Melanodaedala scopulosana

Scientific classification
- Kingdom: Animalia
- Phylum: Arthropoda
- Class: Insecta
- Order: Lepidoptera
- Family: Tortricidae
- Genus: Melanodaedala
- Species: M. scopulosana
- Binomial name: Melanodaedala scopulosana (Meyrick, 1881)
- Synonyms: Bathrotoma scopulosana Meyrick, 1881; Eucosma pachyneura Turner, 1916;

= Melanodaedala scopulosana =

- Authority: (Meyrick, 1881)
- Synonyms: Bathrotoma scopulosana Meyrick, 1881, Eucosma pachyneura Turner, 1916

Species of moth

Melanodaedala scopulosana is a species of moth of the family Tortricidae. It is found in India, Myanmar, Thailand, Vietnam, Japan, the Solomon Islands, Papua New Guinea and Australia, where it is found along the eastern coast from New South Wales to the Cape York Peninsula in Queensland.

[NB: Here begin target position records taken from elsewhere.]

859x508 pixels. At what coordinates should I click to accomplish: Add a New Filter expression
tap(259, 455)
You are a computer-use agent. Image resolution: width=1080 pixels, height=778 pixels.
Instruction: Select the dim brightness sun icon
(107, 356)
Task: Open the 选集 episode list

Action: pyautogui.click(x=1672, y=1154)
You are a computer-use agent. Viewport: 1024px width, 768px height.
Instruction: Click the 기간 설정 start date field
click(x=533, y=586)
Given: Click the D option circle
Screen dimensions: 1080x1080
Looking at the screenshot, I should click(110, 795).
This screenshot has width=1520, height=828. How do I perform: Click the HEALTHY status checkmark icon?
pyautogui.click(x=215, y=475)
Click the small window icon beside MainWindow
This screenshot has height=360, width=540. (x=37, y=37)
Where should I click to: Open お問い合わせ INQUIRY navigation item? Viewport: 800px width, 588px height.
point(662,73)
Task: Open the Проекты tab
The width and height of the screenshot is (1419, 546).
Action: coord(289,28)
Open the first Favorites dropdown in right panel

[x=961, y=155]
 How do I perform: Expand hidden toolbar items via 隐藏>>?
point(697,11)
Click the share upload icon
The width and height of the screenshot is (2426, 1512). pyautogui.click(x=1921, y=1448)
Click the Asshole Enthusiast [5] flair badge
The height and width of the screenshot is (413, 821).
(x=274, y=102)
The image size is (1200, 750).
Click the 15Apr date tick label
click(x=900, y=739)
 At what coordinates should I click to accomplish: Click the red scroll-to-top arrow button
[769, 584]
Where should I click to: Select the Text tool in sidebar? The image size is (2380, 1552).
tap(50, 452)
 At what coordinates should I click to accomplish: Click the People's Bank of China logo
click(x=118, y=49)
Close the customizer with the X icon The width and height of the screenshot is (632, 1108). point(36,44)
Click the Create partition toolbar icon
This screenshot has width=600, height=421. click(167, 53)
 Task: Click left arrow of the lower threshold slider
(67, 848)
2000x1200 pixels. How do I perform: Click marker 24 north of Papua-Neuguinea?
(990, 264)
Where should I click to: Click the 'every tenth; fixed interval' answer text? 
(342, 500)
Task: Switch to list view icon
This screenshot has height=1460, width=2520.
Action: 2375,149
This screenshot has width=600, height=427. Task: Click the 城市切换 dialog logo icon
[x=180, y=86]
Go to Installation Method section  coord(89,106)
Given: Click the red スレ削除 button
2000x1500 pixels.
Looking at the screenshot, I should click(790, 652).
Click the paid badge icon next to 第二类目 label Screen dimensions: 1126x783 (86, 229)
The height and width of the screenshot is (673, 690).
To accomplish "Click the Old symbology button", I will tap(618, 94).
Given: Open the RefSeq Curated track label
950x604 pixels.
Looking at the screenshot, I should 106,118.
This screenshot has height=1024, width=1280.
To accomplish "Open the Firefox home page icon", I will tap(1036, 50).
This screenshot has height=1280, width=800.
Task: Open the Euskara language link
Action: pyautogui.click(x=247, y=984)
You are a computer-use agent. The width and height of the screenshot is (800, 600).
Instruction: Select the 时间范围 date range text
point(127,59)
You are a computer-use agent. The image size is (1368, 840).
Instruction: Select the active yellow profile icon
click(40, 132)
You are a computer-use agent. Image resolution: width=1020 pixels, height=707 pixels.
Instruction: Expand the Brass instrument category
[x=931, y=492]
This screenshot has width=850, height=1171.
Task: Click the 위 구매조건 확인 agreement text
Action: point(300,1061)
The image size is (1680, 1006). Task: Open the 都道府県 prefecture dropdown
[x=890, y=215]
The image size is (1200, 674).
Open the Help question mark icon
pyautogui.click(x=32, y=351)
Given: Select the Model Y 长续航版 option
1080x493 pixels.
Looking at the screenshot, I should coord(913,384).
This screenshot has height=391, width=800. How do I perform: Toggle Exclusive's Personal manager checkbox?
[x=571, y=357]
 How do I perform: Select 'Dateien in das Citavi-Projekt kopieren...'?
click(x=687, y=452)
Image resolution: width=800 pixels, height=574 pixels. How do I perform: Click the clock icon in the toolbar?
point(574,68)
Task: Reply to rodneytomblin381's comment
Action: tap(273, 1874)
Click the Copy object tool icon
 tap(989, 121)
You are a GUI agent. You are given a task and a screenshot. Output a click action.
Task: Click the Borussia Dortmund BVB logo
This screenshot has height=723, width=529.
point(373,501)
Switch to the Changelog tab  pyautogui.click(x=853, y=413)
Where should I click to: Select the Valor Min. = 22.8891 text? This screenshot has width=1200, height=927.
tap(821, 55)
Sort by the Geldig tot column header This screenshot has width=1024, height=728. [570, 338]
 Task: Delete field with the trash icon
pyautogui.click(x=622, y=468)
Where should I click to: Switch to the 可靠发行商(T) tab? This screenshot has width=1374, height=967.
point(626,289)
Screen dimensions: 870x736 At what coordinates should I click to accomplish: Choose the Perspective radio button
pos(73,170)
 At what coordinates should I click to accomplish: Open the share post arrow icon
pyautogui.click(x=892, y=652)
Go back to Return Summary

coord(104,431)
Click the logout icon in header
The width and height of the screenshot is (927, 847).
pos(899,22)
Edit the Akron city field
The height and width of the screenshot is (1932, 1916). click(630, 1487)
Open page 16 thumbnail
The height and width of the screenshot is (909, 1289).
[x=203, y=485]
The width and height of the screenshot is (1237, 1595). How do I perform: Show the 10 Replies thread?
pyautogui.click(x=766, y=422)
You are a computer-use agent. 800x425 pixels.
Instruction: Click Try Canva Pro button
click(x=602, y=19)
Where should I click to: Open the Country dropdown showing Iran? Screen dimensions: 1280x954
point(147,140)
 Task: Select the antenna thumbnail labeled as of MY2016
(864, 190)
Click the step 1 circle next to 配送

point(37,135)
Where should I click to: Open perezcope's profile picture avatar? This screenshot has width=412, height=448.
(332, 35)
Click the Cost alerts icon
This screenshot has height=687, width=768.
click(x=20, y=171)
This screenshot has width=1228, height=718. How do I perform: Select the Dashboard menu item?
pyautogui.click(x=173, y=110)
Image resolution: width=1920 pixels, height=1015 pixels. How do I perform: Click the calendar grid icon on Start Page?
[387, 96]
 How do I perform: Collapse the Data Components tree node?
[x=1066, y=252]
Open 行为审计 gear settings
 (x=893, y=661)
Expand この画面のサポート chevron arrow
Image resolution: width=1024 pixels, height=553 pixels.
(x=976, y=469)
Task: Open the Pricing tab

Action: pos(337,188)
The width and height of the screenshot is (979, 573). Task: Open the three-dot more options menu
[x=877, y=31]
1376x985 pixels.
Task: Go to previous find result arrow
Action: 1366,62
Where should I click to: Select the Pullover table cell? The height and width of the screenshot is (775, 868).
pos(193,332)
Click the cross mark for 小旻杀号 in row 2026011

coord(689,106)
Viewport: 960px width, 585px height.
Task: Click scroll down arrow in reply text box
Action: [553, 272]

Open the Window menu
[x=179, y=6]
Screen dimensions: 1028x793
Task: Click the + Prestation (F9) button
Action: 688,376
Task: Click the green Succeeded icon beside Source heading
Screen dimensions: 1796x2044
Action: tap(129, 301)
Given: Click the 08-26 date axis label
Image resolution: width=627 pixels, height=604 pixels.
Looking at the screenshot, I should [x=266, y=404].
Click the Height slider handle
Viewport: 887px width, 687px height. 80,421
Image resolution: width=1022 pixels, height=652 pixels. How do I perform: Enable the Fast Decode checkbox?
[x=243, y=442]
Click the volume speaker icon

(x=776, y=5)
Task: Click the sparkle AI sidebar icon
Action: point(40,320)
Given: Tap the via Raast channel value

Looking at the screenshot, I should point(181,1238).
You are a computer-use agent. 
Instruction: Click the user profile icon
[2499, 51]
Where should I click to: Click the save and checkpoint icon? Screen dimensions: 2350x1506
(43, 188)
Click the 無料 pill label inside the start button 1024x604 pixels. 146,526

The wingspan is about 14 mm. The forewings are pale ochreous brown, the costa strigulated (finely streaked) with dark brown. There is a dark-brown patch on the dorsum and a narrow semi-oval dark-brown patch on the dorsum before the tornus. The hindwings are semi-translucent covered with fuscous scales.

The larvae feed on Rhus semialata. They spin together the flowers of their host plant, feeding from within a silken tube.